Today's player on the spot: Texas Tech running back Justin Stockton
The numbers are pretty staggering: 3,308 yards from scrimmage, 6.72 yards per touch from scrimmage, 2,595 rushing yards, 71 receptions for 713 yards and 20 touchdowns.
It's safe to say DeAndre Washington's production during the past two seasons at Texas Tech will be hard to duplicate.
Justin Stockton won't be asked to shoulder the entire burden on his own but the junior is first in line to pick up the opportunities that Washington leaves behind. A big-play threat with terrific speed, Stockton has shown flashes of his game-changing ability -- scoring touchdowns on 8.3 percent of his carries -- during his first two seasons in Lubbock. Oklahoma's Joe Mixon (28) is the only running back with fewer than 200 total attempts that has recorded more than Stockton's 22 carries of 10 yards or more during the past two seasons, according to ESPN Stats & Information. Frankly, if Washington wasn't such a stellar player and All-Big 12 honoree, Stockton probably would have seen more time on the field during his first couple of seasons.
Quinton White, Demarcus Felton and Corey Dauphine are among the running backs who could help replace Washington's production but Stockton seems to have distanced himself from the pack, with coach Kliff Kingsbury telling the Lubbock Journal-World that Stockton is "going to be the guy" last week.
The remaining question, and the reason Stockton finds himself on the spot, is how the 5-foot-10, 185 pound running back can handle the increased carries and workload on his body. He had 48 carries for 396 yards and four touchdowns as a freshman followed by 61 carries for 367 yards and five touchdowns in 2015. Stockton's eight carries in his debut against UTEP and his 11 touches against Sam Houston State last year are career highs.
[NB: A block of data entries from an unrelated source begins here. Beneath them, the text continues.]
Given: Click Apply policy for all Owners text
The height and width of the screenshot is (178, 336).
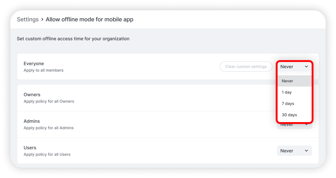Looking at the screenshot, I should click(x=49, y=101).
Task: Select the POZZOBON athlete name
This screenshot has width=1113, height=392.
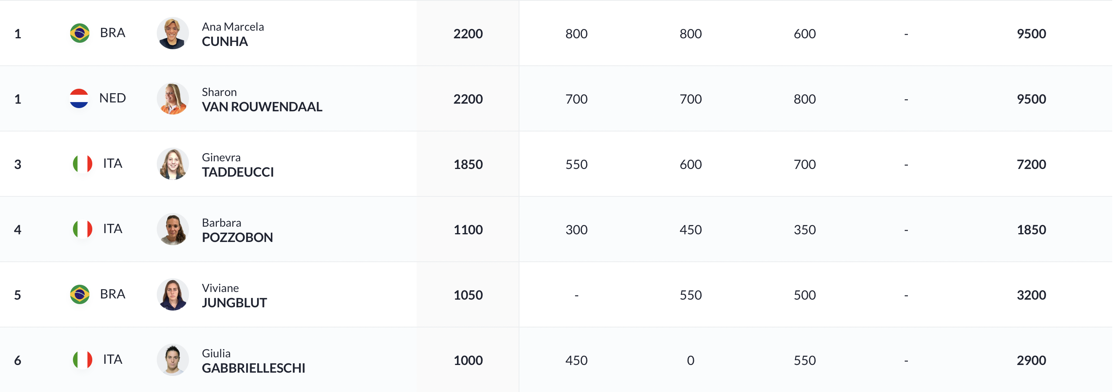Action: (237, 237)
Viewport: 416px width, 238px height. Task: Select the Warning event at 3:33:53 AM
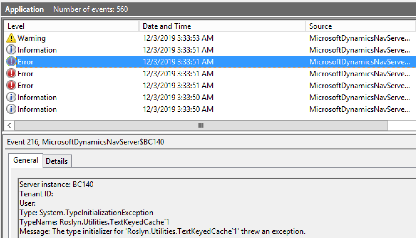210,38
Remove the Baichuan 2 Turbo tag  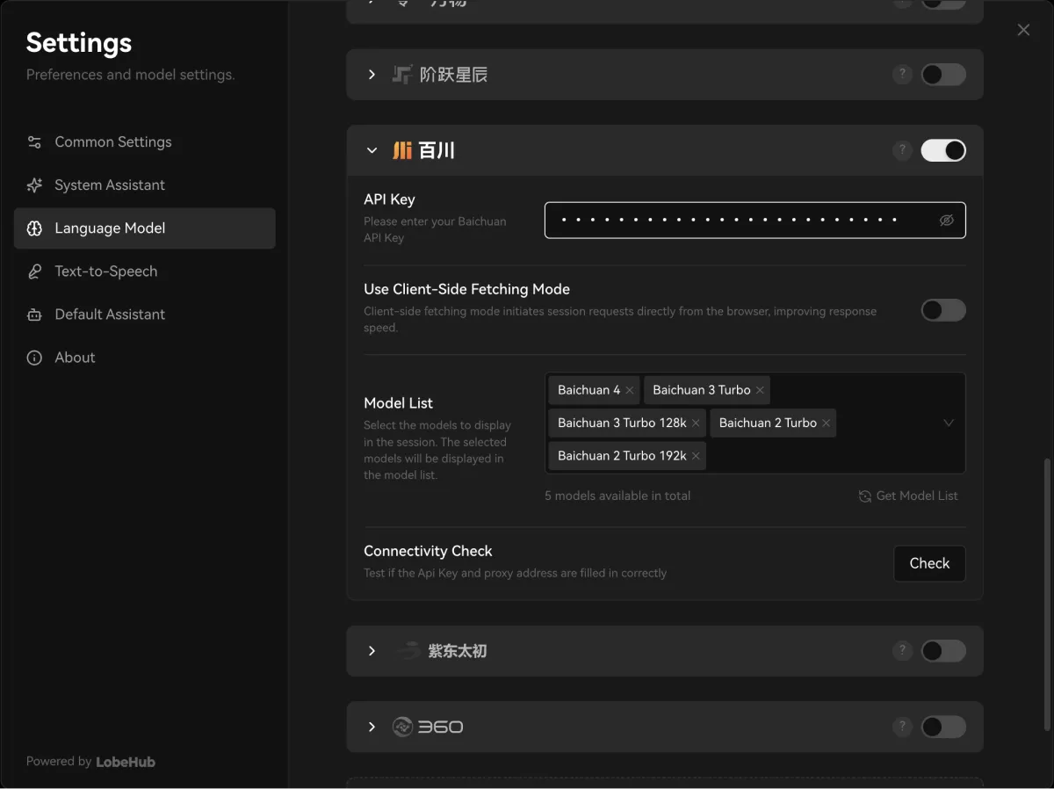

By comparison, Washington averaged 20.9 touches including 16.8 carries during the past two seasons as the Red Raiders' primary ball carrier.
Stockton has all the elements to become a key playmaker in the Red Raiders' offense and become a name to know in the Big 12. Yet how well Stockton handles the increased workload could ultimately define how much Kingsbury's team misses Washington in 2016.